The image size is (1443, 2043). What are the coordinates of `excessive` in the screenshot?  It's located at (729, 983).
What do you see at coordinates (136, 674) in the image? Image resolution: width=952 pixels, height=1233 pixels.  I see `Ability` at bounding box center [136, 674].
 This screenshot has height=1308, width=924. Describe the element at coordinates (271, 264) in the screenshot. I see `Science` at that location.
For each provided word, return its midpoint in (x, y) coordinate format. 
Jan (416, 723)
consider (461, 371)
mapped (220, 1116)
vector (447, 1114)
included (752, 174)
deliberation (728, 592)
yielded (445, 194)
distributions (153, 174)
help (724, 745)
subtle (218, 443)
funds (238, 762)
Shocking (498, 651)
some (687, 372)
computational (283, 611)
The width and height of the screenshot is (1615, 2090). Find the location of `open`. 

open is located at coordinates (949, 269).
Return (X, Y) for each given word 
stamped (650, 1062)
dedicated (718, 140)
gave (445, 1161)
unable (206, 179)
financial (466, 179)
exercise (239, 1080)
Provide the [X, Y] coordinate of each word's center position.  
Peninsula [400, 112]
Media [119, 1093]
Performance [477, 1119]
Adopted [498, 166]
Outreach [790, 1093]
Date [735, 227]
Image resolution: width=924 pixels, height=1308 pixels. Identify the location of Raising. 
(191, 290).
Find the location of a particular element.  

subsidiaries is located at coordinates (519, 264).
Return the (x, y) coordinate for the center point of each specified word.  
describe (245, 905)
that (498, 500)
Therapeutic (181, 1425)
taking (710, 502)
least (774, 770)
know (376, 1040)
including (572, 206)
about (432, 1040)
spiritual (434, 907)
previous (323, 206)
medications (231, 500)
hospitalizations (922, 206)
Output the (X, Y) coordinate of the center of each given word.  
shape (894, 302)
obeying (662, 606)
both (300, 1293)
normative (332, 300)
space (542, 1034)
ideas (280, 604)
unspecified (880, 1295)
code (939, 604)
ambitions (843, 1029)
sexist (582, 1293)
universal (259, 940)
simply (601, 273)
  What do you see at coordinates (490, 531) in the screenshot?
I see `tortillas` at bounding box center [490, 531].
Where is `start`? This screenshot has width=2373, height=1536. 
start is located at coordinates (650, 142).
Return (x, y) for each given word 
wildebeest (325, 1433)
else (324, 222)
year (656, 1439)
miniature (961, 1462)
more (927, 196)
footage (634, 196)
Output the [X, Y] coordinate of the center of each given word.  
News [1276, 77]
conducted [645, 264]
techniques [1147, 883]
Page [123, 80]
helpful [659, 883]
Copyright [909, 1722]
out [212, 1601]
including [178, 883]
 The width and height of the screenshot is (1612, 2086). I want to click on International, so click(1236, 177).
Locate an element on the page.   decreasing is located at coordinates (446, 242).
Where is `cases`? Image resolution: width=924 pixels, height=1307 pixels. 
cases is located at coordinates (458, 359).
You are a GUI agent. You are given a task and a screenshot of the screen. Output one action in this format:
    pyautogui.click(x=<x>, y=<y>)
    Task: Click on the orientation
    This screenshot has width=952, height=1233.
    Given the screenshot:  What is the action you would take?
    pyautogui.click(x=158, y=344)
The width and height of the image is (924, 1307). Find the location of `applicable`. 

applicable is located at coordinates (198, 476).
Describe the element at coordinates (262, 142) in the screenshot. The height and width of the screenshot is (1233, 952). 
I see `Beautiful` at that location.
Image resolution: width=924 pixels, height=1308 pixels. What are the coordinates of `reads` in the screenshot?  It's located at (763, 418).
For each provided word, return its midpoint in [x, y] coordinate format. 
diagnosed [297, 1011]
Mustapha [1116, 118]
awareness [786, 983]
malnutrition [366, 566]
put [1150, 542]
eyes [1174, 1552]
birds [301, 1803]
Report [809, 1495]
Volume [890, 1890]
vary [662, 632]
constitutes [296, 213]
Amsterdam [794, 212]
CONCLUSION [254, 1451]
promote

-------

Rewrite everything in the data from the line containing "space (542, 1034)" down to the line containing "cases is located at coordinates (458, 359).", replacing "Return" with "Provide" and leaving everything else unchanged.

space (542, 1034)
ideas (280, 604)
unspecified (880, 1295)
code (939, 604)
ambitions (843, 1029)
sexist (582, 1293)
universal (259, 940)
simply (601, 273)
  What do you see at coordinates (490, 531) in the screenshot?
I see `tortillas` at bounding box center [490, 531].
Where is `start`? This screenshot has width=2373, height=1536. 
start is located at coordinates (650, 142).
Provide (x, y) for each given word 
wildebeest (325, 1433)
else (324, 222)
year (656, 1439)
miniature (961, 1462)
more (927, 196)
footage (634, 196)
Output the [X, Y] coordinate of the center of each given word.  
News [1276, 77]
conducted [645, 264]
techniques [1147, 883]
Page [123, 80]
helpful [659, 883]
Copyright [909, 1722]
out [212, 1601]
including [178, 883]
 The width and height of the screenshot is (1612, 2086). I want to click on International, so click(1236, 177).
Locate an element on the page.   decreasing is located at coordinates (446, 242).
Where is `cases`? Image resolution: width=924 pixels, height=1307 pixels. 
cases is located at coordinates (458, 359).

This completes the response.